Rivoluzione: Negli ultimi dodici mesi, con l’insorgere della pandemia da Covid-19, qual è stata la tua esperienza?

Samira: All’inizio, siamo andate a lavorare come fossimo “carne da macello”: i nostri dispositivi di protezione individuale erano costituiti da mascherine di carta, un camice mono-uso per l’intero giorno di servizio ed un bagno condiviso con altri dipendenti come spogliatoio. In quell’occasione, però, ci siamo fatte sentire ed abbiamo ottenuto, abbastanza rapidamente, mascherine chirurgiche ed un camice mono-uso per ogni singola prestazione. Inoltre, in quello che era all’epoca il mio settore geografico di lavoro (l’area della città di Modena è divisa in cinque poli, suddivisi tra le due principali cooperative del settore, Domus e Gulliver), eravamo riuscite ad ottenere anche uno spogliatoio per poterci vestire e cambiare in sicurezza. Avere alzato la testa, unite, su alcuni nostri diritti elementari ha pagato. Ma restano molte cose che non vanno.

Rivoluzione: Qual è stato, in quell’occasione, il ruolo dei sindacati?

Samira: A prendere l’iniziativa siamo state noi lavoratrici, alcune di noi, mentre gli apparati sindacali si fanno vedere molto raramente.

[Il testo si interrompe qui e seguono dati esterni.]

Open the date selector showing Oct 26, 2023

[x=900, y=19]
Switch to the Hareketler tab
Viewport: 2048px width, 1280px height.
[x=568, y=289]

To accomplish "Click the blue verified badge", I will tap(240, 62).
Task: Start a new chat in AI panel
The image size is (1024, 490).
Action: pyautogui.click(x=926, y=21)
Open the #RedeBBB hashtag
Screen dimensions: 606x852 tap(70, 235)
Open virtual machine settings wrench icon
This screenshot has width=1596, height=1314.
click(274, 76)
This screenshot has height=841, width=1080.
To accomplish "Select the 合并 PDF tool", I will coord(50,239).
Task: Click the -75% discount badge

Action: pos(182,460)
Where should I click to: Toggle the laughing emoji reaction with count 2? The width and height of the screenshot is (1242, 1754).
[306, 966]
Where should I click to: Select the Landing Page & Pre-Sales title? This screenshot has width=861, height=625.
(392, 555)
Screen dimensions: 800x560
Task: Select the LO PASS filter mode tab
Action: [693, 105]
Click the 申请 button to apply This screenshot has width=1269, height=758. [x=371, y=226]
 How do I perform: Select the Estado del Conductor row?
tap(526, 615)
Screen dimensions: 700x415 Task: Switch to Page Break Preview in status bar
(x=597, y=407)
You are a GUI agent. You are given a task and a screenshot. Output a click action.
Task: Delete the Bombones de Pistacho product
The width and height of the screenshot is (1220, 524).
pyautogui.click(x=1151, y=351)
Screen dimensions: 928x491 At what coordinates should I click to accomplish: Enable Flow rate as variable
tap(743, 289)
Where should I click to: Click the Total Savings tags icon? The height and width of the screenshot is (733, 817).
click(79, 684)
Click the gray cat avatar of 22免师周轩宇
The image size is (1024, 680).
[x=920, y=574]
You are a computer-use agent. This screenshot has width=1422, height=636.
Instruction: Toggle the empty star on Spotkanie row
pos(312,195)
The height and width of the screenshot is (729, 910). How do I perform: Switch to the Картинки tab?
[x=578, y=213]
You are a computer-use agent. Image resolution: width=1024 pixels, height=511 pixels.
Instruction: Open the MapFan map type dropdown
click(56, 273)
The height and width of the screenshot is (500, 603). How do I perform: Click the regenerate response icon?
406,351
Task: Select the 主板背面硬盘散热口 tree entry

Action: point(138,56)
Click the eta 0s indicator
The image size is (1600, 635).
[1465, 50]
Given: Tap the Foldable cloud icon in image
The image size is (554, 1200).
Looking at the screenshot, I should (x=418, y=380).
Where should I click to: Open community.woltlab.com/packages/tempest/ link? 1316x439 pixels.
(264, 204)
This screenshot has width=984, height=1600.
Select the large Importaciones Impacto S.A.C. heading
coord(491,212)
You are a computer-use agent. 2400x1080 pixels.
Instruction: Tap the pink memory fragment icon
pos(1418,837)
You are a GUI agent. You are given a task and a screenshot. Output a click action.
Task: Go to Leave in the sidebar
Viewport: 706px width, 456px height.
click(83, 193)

Anche per questo ci sono poche iscrizioni al sindacato e prevale la paura dei capi, quelli che ti possono trasferire di servizio e renderti la vita ancora più difficile se non ti sei mostrato docile ai loro ordini. Ma i problemi per noi restano e non abbiamo altre soluzioni all’infuori della lotta in prima persona. Ed in questo dobbiamo anche unirci per trasformare il sindacato in uno strumento dei lavoratori, che sia sempre e in prima linea il portavoce delle nostre rivendicazioni per una vita degna.